TEXT PROVIDED —
◆ ◆ ◆ ◆ ◆ ◆ ◆
October 20, 2009

Call Center

You are sitting in a 3x4 box, at a desk. It's not exactly dark, but the light is dim. The air is stale, recycled and dry. All around you, you can hear voices murmuring. They rise and fall and repeat some of the same phrases over and over. You can hear them, but you can't see them from where you are sitting, in your box.

On your head you wear a device with an earpiece and microphone. The device pushes tightly on the sides of your head; it is always uncomfortable. It is attached by a wire to a computer and phone system. You are attached, by the device, to the computer and phone system at all times while you sit at the desk in your box. The system feeds you voices through the earpiece on the device, which sits uncomfortably on your head, and information on the screen of the computer you're plugged into. When you hear a beep, you automatically say the phrase you've been conditioned (like one of Pavlov's dogs) to say, "Thank you for calling The Company. How may I help you?"

The voices that you hear through the apparatus always need your help. Sometimes they're angry, impatient or creepy. Sometimes they're friendly and smiling. They tell you what they need. They ask you what you're wearing. They tell you you have a lovely voice. They ask where you're located. They are surprised by where you're located. They ask about your weekend. They tell you about their weekend. They tell you about their problems. They scream in frustration. They try to negotiate. They tell jokes. They laugh and smile. They ask to speak to your manager. They growl and threaten. They hit on you. You do your best to help them. You thank them for calling.

As you sit, hour after hour in your box, talking to the voices, attached to the computer and hooked into the system, life is passing you by. Outside, it's sunny or it's raining. People are walking in the fresh air, enjoying the light on their faces. People are talking face-to-face, smiling and interacting. People are driving in their cars, relaxed or rushed. People are fighting and struggling. People are sad. People are watching TV or sleeping. People are just sitting and drinking coffee. People are enjoying a nice light snack. People are living.

But not you, you just sit in your box, breathing the stale air, trying to help the voices.

.....

13 comments :

Lee the Hot Flash Queen said...

Are you in a rut sweetie??

Erin M. said...

This is kinda creepy and sad. And kind of a wake up call (pun intended).

Didn't you once work at a call center or some sort? Or am I dreaming?

Are you alright? Is this a metaphor for the research paper closing in on you?
;-)

Daffy said...
◆ ◆ ◆ ◆ ◆ ◆ ◆
DATA SECTION —
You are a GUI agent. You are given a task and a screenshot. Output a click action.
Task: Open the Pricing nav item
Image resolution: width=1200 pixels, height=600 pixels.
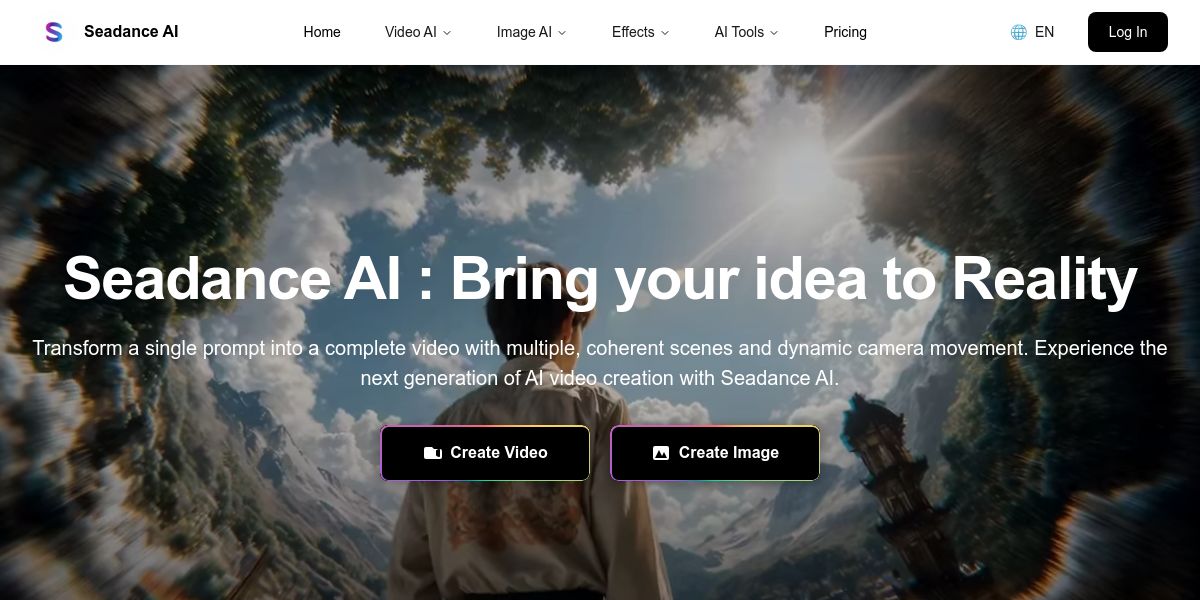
◆ ◆ ◆ ◆ ◆ ◆ ◆
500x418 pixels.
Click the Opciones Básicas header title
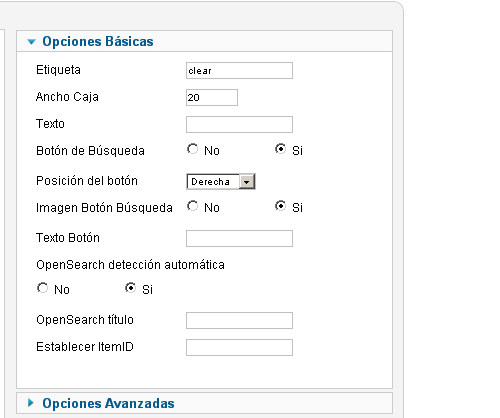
◆ ◆ ◆ ◆ ◆ ◆ ◆
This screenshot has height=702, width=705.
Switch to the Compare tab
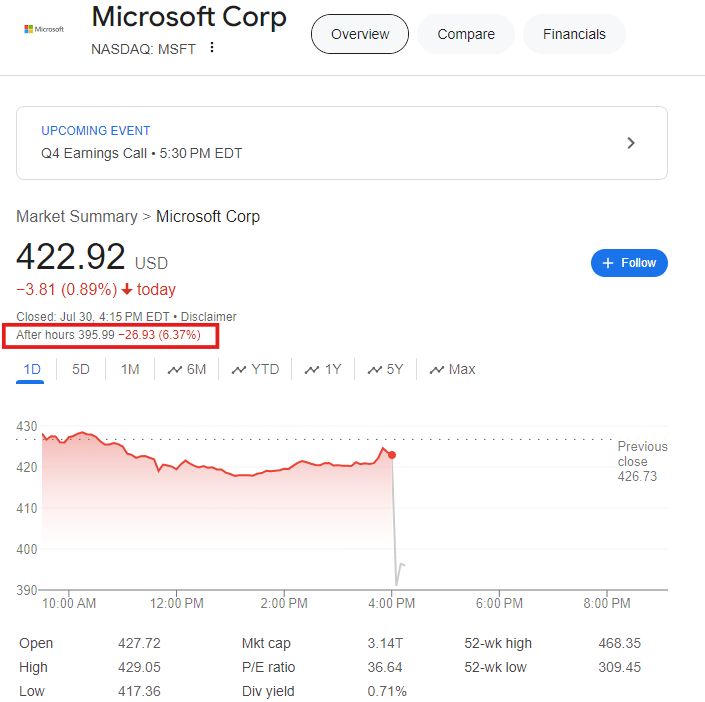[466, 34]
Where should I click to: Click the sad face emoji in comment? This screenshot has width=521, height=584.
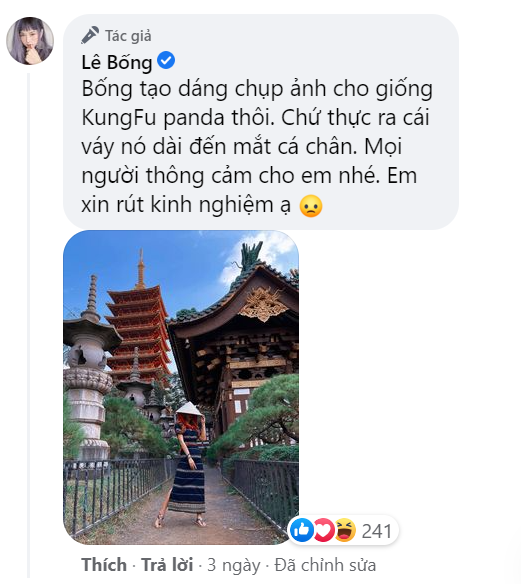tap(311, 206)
◆ ◆ ◆ ◆ ◆ ◆ ◆
EXERCISE OBJECTIVE —
Please output the part of the call center post above that runs from "But not you, you" up to and including "Erin M. said...", word for word.

TASK OUTPUT —
But not you, you just sit in your box, breathing the stale air, trying to help the voices.

.....

13 comments :

Lee the Hot Flash Queen said...

Are you in a rut sweetie??

Erin M. said...